Dataset entries:
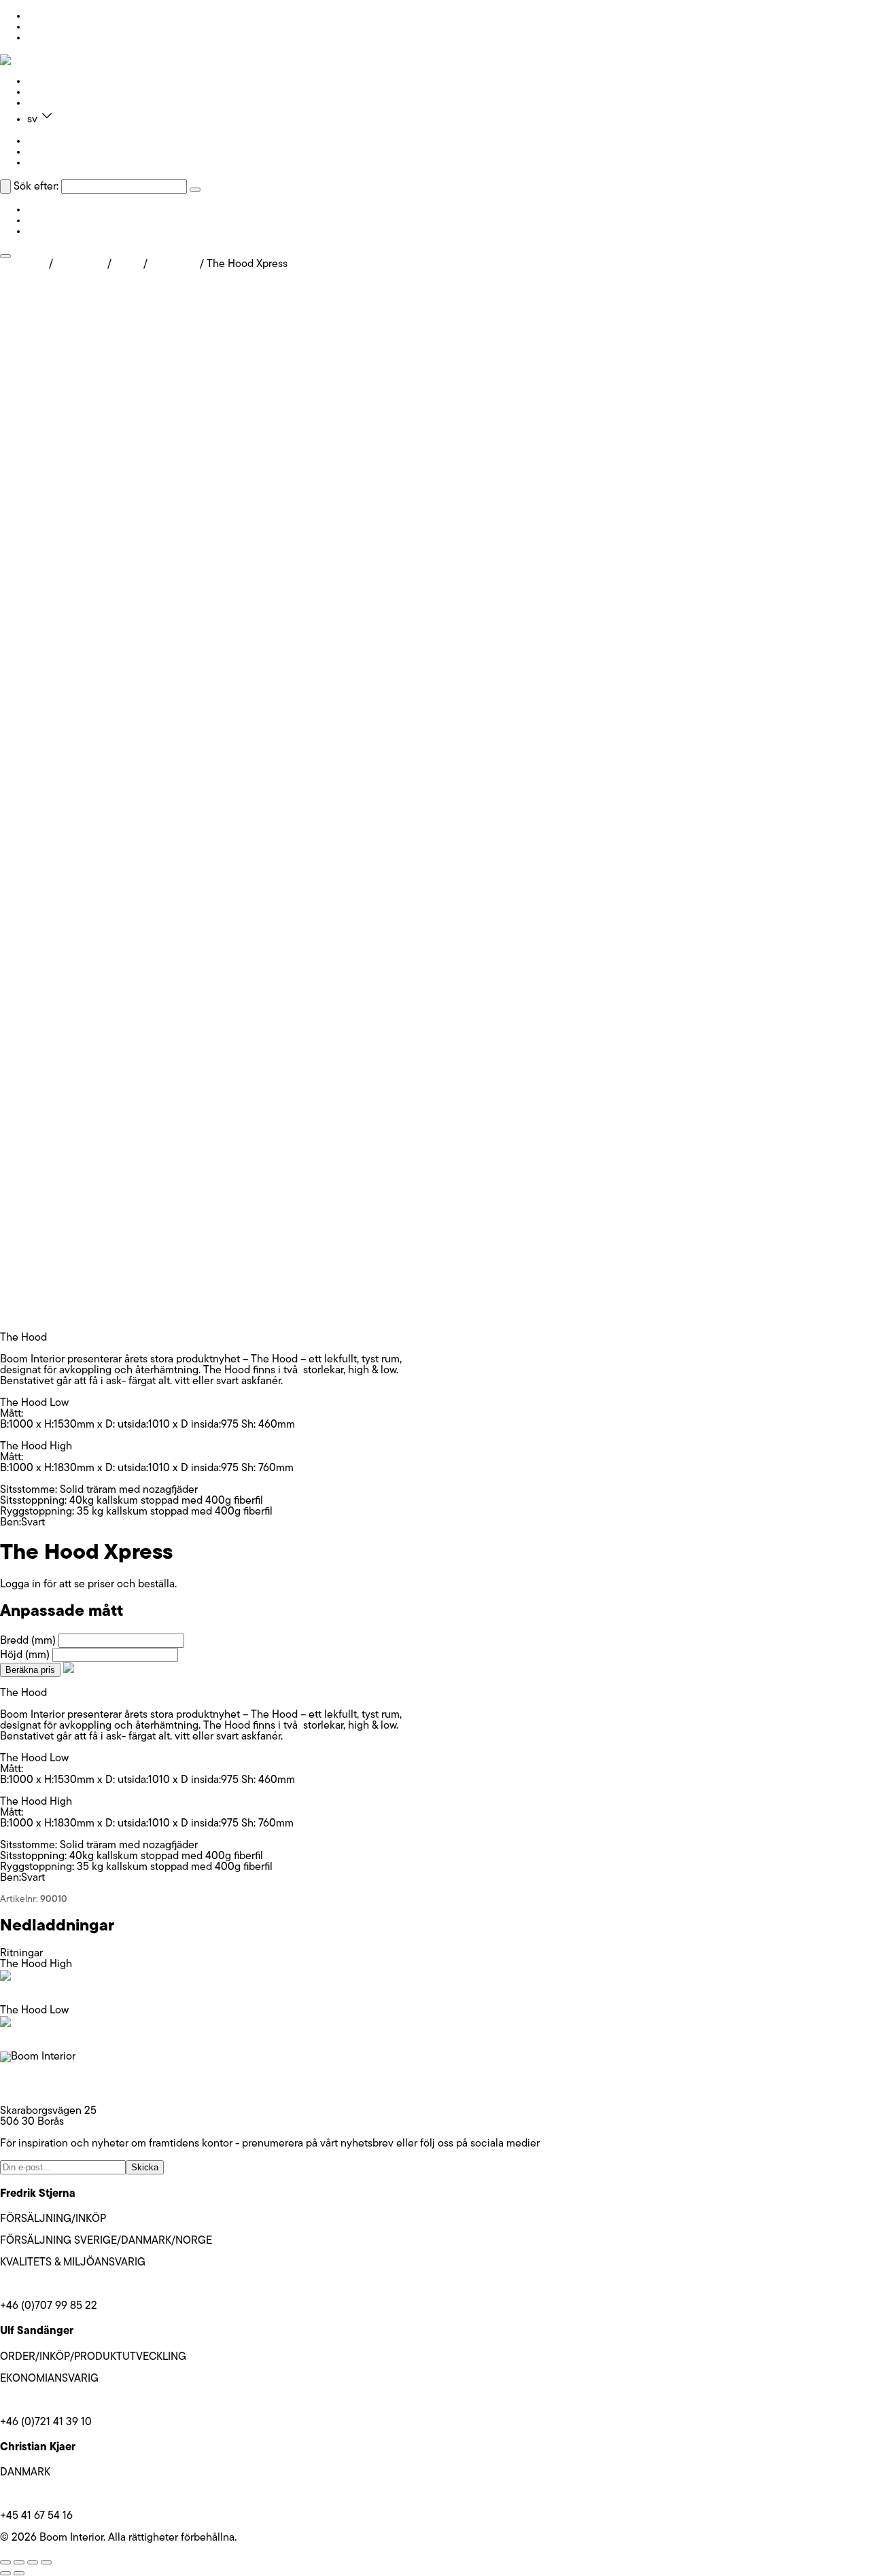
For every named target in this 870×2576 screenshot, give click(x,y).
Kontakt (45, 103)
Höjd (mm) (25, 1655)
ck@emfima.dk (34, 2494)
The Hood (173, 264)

** What to work on **
Every record above should reappear exactly, with the pictures gone.

** The answer **
For every named target in this 870×2576 screenshot, give click(x,y).
Kontakt (45, 103)
Höjd (mm) (25, 1655)
ck@emfima.dk (34, 2494)
The Hood (173, 264)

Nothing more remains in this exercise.